## [LISTED RECORDS]
# # # #

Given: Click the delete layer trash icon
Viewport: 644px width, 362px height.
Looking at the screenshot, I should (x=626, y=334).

# # # #

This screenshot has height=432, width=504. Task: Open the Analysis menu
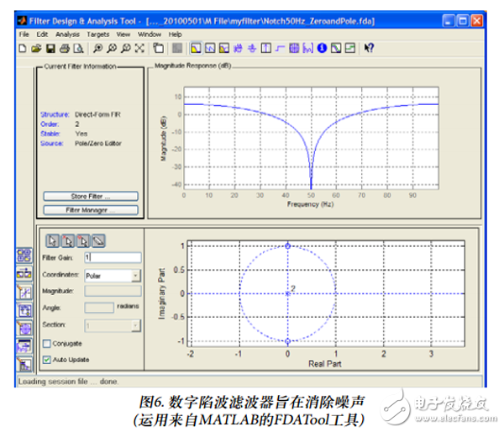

# # # #

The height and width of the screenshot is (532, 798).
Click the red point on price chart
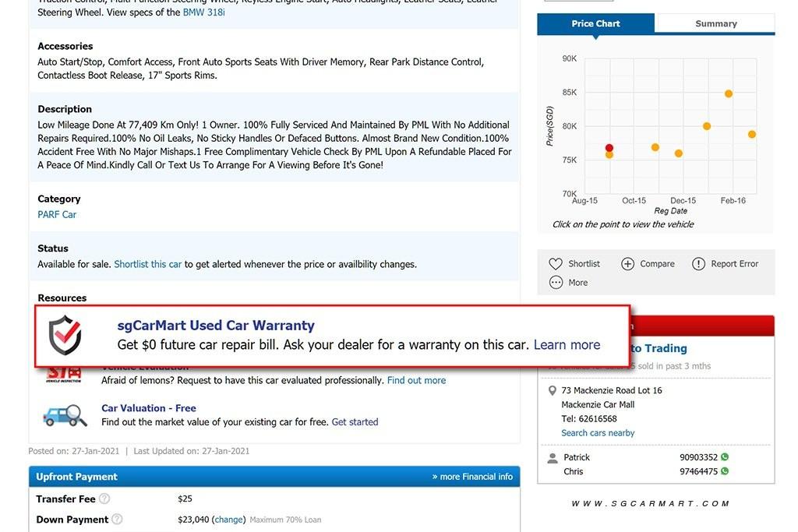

# # # #

Your task is to restate, word for word, only those lines above that fall between the line holding "The height and" and the line holding "Click the red point on price chart", inclusive.

## [ANSWER SECTION]
The height and width of the screenshot is (532, 798).
Click the red point on price chart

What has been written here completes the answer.